2025-11-12T12:37:10.401101

Local Learning for Covariate Selection in Nonparametric Causal Effect Estimation with Latent Variables

Li, Guo, Xie et al.

Estimating causal effects from nonexperimental data is a fundamental problem in many fields of science. A key component of this task is selecting an appropriate set of covariates for confounding adjustment to avoid bias. Most existing methods for covariate selection often assume the absence of latent variables and rely on learning the global network structure among variables. However, identifying the global structure can be unnecessary and inefficient, especially when our primary interest lies in estimating the effect of a treatment variable on an outcome variable. To address this limitation, we propose a novel local learning approach for covariate selection in nonparametric causal effect estimation, which accounts for the presence of latent variables. Our approach leverages testable independence and dependence relationships among observed variables to identify a valid adjustment set for a target causal relationship, ensuring both soundness and completeness under standard assumptions. We validate the effectiveness of our algorithm through extensive experiments on both synthetic and real-world data.

academic

Local Learning for Covariate Selection in Nonparametric Causal Effect Estimation with Latent Variables

Basic Information

Paper ID: 2411.16315
Title: Local Learning for Covariate Selection in Nonparametric Causal Effect Estimation with Latent Variables
Authors: Zheng Li, Xichen Guo, Feng Xie, Zeng Yan, Hao Zhang, Zhi Geng
Classification: cs.LG math.ST stat.ML stat.TH
Conference: 39th Conference on Neural Information Processing Systems (NeurIPS 2025)
Paper Link: https://arxiv.org/abs/2411.16315

Abstract

Estimating causal effects from non-experimental data is a fundamental problem across many scientific disciplines. A critical component of this task is selecting an appropriate set of covariates for confounding adjustment to avoid bias. Existing covariate selection methods typically assume the absence of latent variables and rely on learning the global network structure among variables. However, when the primary focus is on estimating the effect of a treatment variable on an outcome variable, identifying the global structure may be unnecessary and inefficient. To address this limitation, this paper proposes a novel local learning approach for covariate selection in nonparametric causal effect estimation in the presence of latent variables. The method leverages testable independence and dependence relationships among observed variables to identify valid adjustment sets for the target causal relationship, ensuring completeness and correctness under standard assumptions.

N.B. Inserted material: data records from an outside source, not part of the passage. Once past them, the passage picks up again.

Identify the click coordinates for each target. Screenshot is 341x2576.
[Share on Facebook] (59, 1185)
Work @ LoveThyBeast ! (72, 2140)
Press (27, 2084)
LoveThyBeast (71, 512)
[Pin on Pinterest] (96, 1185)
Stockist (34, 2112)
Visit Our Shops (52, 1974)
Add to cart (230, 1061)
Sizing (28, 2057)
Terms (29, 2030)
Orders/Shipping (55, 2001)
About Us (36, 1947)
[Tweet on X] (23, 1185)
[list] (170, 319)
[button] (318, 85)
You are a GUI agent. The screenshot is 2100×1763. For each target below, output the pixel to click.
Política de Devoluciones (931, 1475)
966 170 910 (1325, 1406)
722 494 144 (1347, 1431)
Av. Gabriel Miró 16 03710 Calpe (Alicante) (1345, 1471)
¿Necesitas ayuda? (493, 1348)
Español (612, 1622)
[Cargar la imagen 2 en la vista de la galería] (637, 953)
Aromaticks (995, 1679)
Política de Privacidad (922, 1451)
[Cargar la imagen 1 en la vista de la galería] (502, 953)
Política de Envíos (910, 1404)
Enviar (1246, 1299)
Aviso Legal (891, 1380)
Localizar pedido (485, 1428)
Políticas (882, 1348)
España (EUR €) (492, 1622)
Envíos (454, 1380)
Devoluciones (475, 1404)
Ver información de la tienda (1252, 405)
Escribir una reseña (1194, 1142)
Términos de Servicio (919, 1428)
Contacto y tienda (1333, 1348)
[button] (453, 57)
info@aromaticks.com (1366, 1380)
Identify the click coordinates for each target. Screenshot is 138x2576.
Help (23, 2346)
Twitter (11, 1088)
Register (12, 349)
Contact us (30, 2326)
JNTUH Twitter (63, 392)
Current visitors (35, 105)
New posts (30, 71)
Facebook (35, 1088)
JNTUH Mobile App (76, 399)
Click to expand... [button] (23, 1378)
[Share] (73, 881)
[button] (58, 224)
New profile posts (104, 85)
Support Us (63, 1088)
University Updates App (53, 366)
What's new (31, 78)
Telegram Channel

Research Background and Motivation

Problem Definition

The core problem addressed by this research is: How can we efficiently select a set of covariates to estimate the causal effect of a specific treatment variable X on an outcome variable Y in the presence of latent variables?

Problem Significance

Broad Applicability: Causal effect estimation is crucial in epidemiology, social sciences, economics, and artificial intelligence
Practical Necessity: In real-world applications, ideal randomized controlled trials are often difficult to implement
Bias Control: Incorrect covariate selection leads to biased causal effect estimates

Limitations of Existing Methods

Global Structure Learning: Existing methods such as IDA and LV-IDA require learning the complete causal graph structure, resulting in high computational complexity
Neglect of Latent Variables: Many methods assume the absence of latent confounding variables, which is unrealistic in practical applications
Incompleteness of Local Methods: Methods like CEELS, while more efficient, may miss valid adjustment sets

Research Motivation

The starting point of this paper is to develop a covariate selection method that maintains the efficiency advantages of local learning while ensuring completeness and correctness, particularly in complex scenarios with latent variables.

Core Contributions

Proposes LSAS Algorithm: Designs a fully local covariate selection algorithm that leverages testable independence and dependence relationships, allowing for the existence of latent variables
Theoretical Guarantees: Proves the completeness and correctness of the proposed algorithm under standard assumptions, enabling identification of valid adjustment sets for target causal relationships
Efficiency Improvement: Significantly reduces computational complexity compared to global methods, reducing time complexity from O(t×2^t) to O(|MB(X)|-1)×2^|MB(Y)|-1+n
Experimental Validation: Verifies algorithm effectiveness on both synthetic and real data

Methodology Details

Task Definition

Input: Observed dataset D containing treatment variable X, outcome variable Y, and covariate set O Output:

Scenario S1: Causal effect estimate θ of X on Y
Scenario S2: Determination that X has no causal effect on Y (θ=0)
Scenario S3: Unable to determine whether causal effect exists (θ=∅)

Constraints:

Y is not a causal ancestor of X
O is a set of pre-treatment variables (X and Y are not causal ancestors of any variable in O)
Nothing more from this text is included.